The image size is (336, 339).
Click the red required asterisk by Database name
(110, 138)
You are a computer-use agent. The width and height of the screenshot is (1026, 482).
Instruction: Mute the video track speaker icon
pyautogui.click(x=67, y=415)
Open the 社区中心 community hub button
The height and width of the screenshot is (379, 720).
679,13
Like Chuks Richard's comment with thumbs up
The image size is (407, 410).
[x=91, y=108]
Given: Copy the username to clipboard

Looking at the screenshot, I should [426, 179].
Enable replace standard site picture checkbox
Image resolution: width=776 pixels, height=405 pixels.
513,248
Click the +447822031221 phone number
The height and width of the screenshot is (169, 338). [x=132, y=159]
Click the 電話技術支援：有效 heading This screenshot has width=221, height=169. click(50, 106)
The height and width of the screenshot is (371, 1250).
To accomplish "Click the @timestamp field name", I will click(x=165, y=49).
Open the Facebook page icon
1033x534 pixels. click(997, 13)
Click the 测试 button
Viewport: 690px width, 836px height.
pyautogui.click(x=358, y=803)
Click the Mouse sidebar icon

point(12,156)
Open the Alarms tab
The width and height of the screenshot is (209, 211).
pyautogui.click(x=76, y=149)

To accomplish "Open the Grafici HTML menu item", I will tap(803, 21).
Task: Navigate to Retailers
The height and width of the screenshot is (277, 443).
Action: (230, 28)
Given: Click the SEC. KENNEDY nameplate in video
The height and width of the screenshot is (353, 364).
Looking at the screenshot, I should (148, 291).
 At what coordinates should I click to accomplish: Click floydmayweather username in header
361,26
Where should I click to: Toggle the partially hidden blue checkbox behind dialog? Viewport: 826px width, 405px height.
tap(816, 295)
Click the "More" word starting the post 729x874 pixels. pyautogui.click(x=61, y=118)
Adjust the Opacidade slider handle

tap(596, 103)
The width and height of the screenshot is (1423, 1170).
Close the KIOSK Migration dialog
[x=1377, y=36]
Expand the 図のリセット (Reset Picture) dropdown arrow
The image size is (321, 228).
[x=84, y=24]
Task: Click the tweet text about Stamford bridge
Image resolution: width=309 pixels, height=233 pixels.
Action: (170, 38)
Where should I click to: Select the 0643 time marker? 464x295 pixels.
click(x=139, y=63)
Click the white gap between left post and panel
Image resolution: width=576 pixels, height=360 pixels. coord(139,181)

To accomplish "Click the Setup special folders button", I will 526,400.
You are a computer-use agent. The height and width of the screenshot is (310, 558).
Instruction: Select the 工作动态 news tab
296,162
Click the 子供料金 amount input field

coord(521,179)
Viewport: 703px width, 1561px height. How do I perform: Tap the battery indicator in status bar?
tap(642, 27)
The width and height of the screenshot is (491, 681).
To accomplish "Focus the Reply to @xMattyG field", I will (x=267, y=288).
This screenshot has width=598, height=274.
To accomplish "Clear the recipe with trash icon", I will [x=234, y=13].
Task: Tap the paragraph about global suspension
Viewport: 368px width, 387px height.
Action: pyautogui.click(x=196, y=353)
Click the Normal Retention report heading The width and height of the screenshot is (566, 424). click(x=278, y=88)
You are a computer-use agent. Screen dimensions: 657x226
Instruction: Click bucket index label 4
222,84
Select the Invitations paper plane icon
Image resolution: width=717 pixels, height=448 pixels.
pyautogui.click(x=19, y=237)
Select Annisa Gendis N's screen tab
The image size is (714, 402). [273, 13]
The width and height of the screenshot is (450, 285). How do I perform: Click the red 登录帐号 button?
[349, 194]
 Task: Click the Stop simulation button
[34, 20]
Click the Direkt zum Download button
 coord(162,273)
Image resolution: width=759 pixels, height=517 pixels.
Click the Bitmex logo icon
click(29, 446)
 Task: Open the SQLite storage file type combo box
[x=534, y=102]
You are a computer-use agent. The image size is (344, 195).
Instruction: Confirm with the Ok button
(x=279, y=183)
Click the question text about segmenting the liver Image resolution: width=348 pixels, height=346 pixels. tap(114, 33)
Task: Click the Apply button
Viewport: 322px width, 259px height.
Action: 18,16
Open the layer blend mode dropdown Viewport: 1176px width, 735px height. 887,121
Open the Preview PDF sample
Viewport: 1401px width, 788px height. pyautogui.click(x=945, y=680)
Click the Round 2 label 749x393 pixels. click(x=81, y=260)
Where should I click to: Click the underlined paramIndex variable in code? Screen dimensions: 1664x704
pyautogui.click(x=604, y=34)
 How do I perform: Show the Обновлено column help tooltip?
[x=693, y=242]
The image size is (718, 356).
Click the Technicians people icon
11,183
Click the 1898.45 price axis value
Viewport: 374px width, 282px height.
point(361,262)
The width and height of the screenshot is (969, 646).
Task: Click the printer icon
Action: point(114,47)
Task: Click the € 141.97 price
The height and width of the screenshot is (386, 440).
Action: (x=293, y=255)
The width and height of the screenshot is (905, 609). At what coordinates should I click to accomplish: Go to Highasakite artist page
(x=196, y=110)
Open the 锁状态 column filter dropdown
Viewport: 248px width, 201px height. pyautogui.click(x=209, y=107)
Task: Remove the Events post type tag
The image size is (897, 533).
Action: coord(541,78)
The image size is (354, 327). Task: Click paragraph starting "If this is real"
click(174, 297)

## Exercise description
Which of the lines above include the string "agent"? Pick them out and copy them.

## Response below
You are a computer-use agent. The width and height of the screenshot is (1026, 482).
You are a computer-use agent. The height and width of the screenshot is (310, 558).
You are a computer-use agent. Screen dimensions: 657x226
You are a computer-use agent. The image size is (344, 195).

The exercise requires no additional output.